╔══

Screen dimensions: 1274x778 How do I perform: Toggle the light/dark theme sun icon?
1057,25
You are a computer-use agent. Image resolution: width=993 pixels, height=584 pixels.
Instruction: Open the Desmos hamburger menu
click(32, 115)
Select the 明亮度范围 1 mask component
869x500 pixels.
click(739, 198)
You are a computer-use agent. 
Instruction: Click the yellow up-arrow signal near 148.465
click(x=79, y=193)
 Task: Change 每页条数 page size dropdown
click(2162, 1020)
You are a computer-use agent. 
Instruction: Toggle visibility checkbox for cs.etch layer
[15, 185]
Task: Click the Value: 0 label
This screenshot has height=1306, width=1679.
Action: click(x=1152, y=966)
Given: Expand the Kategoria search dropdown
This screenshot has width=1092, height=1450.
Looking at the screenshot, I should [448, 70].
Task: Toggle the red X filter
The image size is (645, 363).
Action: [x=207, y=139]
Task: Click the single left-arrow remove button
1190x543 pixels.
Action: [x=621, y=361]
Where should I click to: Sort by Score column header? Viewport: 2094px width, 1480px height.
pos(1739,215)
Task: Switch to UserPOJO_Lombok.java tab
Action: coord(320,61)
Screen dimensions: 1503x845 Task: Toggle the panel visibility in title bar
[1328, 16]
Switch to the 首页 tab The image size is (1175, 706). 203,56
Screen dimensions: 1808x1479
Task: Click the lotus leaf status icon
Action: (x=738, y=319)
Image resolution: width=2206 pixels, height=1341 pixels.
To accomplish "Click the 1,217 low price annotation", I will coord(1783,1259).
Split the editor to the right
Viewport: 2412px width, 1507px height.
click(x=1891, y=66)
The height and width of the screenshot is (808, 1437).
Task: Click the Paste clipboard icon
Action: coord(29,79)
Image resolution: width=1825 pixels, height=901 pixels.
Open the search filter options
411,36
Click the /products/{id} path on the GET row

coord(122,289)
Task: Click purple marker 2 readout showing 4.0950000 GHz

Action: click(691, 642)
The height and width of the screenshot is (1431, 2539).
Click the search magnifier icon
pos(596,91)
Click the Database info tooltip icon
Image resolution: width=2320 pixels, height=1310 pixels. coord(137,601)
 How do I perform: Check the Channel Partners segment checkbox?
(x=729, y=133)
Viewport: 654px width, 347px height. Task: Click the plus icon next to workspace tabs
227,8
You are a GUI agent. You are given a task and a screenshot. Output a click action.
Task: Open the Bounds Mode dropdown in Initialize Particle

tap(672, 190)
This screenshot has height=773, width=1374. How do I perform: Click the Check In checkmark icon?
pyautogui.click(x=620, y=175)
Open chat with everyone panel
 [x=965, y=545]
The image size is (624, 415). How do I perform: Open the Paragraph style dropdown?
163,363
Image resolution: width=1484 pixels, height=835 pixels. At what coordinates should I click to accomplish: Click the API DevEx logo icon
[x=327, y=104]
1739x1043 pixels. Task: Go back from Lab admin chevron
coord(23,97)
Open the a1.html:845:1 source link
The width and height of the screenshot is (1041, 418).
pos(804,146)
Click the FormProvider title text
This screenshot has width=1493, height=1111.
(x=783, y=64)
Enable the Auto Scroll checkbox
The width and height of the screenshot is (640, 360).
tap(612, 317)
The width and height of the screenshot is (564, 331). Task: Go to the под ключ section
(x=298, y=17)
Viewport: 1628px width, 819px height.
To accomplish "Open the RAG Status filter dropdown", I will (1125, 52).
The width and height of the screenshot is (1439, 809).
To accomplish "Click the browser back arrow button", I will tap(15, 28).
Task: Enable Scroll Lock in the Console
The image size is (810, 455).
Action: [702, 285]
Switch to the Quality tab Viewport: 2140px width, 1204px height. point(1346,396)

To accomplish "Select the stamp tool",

╚══

> **WHAT TO PRODUCE**: After identifying the lines above that contain "button", copy each one.

> **SOLUTION TO THIS TASK**:
Task: Click the single left-arrow remove button
To accomplish "Click the browser back arrow button", I will tap(15, 28).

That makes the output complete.